-- Target position records --

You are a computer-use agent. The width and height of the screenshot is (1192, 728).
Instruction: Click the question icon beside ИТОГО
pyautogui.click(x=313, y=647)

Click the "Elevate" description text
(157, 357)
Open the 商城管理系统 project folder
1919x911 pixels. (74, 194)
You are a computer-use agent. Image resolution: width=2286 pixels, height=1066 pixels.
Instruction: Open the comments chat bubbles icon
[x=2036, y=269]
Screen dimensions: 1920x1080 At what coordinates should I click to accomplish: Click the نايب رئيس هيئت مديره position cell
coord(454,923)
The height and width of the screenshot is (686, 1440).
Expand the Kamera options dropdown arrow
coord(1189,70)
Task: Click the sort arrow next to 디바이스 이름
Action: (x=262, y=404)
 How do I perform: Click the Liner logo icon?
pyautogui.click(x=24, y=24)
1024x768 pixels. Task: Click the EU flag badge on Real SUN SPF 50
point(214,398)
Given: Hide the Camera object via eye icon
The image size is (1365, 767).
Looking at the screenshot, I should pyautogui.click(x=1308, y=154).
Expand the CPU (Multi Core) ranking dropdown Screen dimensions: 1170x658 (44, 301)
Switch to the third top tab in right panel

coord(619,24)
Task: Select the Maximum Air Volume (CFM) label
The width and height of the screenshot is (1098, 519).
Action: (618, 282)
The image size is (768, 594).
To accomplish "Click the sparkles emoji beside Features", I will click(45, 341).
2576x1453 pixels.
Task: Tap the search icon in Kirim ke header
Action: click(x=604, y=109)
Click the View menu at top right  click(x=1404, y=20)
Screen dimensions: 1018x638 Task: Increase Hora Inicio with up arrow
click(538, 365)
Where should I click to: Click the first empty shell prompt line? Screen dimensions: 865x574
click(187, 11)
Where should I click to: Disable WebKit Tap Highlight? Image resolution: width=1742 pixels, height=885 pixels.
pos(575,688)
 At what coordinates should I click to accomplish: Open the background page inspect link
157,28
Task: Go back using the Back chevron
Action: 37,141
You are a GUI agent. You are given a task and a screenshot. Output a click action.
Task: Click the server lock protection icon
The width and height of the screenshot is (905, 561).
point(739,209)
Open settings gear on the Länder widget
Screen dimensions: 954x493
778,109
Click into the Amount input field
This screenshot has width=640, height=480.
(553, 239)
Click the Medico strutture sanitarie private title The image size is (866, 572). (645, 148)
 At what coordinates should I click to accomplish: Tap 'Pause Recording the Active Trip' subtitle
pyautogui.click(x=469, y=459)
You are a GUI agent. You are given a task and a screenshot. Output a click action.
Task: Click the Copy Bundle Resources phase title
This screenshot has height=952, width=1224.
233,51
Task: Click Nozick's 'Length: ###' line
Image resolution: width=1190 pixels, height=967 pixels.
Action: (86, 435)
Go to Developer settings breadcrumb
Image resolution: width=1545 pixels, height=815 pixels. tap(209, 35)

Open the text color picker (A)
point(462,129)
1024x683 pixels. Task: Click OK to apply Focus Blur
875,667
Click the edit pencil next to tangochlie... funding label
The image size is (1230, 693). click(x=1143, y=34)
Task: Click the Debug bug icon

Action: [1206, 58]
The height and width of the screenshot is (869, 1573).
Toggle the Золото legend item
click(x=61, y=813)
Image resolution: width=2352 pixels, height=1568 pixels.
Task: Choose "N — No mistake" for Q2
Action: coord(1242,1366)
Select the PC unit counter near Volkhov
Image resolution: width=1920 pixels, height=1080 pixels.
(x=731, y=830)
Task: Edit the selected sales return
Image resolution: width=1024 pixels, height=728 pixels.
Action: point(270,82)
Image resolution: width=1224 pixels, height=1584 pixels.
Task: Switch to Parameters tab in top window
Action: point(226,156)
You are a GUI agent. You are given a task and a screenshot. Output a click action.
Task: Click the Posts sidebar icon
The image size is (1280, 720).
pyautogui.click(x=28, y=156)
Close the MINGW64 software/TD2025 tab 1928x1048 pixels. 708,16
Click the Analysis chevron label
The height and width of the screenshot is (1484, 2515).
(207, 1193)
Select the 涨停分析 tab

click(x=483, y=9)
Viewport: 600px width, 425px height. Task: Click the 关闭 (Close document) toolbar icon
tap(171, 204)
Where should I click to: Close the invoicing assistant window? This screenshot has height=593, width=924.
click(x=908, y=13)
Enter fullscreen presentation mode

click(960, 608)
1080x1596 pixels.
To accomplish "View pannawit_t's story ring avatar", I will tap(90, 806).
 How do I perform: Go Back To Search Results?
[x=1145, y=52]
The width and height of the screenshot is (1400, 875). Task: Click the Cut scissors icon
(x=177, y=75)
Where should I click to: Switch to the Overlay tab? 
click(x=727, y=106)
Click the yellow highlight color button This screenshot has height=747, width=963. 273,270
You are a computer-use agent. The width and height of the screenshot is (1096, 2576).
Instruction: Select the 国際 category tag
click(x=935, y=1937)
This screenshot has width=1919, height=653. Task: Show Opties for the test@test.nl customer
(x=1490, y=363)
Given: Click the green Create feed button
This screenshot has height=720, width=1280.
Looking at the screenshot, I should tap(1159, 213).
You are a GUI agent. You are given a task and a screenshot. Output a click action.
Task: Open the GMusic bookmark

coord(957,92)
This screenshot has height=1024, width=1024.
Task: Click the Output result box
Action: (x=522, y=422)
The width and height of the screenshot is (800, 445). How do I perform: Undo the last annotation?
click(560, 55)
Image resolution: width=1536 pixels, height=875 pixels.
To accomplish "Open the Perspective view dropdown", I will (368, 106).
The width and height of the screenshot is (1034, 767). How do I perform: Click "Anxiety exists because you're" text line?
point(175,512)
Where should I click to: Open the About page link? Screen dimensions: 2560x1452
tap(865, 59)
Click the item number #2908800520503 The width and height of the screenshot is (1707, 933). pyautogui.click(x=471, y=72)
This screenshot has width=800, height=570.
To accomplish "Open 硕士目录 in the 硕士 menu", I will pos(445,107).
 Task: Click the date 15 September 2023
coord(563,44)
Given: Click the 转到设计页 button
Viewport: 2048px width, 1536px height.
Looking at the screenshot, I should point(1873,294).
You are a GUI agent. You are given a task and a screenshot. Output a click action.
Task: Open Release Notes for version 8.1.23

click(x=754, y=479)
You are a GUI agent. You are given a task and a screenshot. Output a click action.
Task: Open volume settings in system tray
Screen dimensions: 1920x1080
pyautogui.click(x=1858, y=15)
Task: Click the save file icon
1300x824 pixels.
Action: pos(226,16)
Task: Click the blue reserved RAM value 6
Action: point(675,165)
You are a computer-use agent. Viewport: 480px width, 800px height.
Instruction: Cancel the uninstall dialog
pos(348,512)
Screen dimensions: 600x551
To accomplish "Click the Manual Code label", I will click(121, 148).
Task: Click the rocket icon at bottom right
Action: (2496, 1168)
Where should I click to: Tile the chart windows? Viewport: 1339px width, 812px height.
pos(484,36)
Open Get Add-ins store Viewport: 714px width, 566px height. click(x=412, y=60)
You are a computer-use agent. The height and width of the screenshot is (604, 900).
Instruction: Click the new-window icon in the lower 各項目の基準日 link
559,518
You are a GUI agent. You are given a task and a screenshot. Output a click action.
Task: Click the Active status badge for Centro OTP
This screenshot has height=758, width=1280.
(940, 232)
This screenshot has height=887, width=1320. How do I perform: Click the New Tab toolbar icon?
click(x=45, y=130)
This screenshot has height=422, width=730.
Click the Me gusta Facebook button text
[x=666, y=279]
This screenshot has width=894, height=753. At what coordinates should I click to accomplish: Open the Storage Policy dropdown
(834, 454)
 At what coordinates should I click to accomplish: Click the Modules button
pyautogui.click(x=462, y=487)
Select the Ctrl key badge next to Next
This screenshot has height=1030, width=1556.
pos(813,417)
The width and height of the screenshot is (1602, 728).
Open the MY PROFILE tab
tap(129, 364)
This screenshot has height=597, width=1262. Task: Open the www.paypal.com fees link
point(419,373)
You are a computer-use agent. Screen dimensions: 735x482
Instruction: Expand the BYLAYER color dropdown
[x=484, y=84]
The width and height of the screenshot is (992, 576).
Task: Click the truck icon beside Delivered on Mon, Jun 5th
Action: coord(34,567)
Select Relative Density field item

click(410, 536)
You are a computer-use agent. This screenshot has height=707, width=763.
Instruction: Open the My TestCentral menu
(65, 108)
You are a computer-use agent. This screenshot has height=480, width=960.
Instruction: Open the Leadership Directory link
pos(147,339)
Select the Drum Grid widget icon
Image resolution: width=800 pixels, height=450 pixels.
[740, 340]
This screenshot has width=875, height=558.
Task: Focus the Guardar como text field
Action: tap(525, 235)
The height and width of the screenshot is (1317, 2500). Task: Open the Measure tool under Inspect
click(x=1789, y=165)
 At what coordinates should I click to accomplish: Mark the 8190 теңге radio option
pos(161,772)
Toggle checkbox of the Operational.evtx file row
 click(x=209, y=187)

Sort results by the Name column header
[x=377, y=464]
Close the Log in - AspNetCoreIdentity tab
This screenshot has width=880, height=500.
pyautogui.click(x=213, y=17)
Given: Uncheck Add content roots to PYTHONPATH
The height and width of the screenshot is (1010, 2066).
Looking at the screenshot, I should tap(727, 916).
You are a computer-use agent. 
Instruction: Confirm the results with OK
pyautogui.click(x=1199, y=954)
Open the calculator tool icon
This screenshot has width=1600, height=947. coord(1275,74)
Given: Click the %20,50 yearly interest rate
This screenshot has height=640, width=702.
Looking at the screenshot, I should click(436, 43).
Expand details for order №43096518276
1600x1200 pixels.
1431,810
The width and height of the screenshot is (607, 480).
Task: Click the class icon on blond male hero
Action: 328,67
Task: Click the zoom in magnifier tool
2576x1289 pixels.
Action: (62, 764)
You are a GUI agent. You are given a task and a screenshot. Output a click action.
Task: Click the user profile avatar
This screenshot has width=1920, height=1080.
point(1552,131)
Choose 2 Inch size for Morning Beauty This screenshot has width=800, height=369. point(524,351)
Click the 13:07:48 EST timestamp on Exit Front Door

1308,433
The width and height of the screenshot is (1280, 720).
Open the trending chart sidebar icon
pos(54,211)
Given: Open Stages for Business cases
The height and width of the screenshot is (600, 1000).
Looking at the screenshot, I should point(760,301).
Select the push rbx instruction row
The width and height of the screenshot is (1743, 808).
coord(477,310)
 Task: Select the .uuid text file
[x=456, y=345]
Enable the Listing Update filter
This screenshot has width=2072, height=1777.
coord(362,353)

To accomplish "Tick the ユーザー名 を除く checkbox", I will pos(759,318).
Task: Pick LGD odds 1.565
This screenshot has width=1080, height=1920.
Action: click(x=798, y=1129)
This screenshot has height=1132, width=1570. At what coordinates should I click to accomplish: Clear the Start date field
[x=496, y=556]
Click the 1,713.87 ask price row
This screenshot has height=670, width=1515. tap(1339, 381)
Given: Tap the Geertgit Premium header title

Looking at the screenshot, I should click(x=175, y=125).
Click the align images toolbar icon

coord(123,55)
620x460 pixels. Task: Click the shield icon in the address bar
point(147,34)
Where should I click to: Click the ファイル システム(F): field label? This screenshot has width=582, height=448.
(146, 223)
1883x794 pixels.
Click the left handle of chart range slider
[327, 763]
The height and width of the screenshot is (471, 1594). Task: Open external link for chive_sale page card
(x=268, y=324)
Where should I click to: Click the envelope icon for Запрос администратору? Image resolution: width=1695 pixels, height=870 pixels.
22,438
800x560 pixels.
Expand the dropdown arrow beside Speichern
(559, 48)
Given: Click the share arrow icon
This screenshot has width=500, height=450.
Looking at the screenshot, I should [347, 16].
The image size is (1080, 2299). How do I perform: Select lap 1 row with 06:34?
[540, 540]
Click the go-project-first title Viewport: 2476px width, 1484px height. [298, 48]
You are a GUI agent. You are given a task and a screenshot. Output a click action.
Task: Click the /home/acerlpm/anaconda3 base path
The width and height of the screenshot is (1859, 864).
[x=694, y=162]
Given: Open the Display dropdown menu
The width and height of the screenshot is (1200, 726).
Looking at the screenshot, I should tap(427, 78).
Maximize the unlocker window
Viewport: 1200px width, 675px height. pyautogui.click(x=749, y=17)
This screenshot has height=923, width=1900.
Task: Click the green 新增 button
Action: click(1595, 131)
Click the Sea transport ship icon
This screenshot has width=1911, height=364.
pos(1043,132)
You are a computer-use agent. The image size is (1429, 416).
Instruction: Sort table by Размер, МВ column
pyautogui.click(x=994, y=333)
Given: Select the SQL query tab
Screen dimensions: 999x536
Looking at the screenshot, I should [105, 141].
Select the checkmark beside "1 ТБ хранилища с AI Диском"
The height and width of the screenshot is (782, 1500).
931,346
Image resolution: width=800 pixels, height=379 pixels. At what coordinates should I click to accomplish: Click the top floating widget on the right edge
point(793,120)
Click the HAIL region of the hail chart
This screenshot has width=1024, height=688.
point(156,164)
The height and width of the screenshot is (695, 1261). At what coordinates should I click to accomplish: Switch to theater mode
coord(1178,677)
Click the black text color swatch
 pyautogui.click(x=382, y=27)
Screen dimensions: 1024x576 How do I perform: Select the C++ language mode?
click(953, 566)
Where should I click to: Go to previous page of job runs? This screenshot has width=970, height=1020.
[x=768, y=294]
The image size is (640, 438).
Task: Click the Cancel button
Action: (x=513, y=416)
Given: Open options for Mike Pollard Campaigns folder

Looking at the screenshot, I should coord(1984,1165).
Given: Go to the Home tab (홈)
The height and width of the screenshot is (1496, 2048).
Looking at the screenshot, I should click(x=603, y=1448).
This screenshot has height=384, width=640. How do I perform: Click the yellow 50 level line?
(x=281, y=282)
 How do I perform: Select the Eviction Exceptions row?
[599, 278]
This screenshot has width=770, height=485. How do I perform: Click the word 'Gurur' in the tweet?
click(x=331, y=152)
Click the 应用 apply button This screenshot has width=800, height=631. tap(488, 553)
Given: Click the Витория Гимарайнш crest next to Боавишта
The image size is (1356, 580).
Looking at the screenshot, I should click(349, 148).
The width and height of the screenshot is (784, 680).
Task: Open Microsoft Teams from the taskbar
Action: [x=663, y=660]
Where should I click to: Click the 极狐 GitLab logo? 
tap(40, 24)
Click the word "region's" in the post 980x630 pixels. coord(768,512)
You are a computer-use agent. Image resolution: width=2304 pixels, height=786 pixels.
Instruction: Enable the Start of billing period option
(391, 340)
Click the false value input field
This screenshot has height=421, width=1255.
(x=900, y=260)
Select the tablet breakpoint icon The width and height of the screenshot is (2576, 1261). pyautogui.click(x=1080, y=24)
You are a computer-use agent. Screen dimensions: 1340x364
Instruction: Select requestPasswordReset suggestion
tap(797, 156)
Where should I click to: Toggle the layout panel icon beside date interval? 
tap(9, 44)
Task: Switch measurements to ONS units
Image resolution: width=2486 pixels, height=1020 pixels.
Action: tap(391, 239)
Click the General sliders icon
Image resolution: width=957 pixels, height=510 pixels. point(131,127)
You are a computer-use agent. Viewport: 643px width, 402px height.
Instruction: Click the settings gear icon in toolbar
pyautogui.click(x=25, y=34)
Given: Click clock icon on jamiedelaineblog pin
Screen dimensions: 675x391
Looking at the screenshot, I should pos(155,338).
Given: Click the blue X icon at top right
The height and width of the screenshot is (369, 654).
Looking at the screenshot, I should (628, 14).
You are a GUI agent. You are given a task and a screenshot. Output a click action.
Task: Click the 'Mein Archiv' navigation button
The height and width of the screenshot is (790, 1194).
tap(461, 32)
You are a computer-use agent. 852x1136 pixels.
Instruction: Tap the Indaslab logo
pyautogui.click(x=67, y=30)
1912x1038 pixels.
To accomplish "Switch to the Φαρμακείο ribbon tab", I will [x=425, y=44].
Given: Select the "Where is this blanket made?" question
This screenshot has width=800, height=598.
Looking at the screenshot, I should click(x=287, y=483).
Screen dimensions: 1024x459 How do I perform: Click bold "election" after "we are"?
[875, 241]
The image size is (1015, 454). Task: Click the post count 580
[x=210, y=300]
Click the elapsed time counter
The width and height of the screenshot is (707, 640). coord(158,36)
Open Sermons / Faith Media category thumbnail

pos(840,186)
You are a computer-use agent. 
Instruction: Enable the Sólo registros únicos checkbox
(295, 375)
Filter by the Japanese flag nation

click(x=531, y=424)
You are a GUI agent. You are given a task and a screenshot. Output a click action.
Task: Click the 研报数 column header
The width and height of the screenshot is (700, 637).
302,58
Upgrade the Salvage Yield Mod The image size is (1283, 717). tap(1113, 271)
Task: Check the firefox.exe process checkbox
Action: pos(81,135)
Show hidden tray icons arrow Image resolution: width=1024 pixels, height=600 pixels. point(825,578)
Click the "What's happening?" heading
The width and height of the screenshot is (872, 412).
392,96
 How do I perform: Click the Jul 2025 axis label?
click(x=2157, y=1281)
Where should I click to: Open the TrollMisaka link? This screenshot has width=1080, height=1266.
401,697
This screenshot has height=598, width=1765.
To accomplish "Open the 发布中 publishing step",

-- What you have to do --
Show each line from the items above that contains the word "next", matching case exactly.

-- Problem solution --
Task: Click the sort arrow next to 디바이스 이름
Click the edit pencil next to tangochlie... funding label
Select the Ctrl key badge next to Next
Given: Click the Витория Гимарайнш crest next to Боавишта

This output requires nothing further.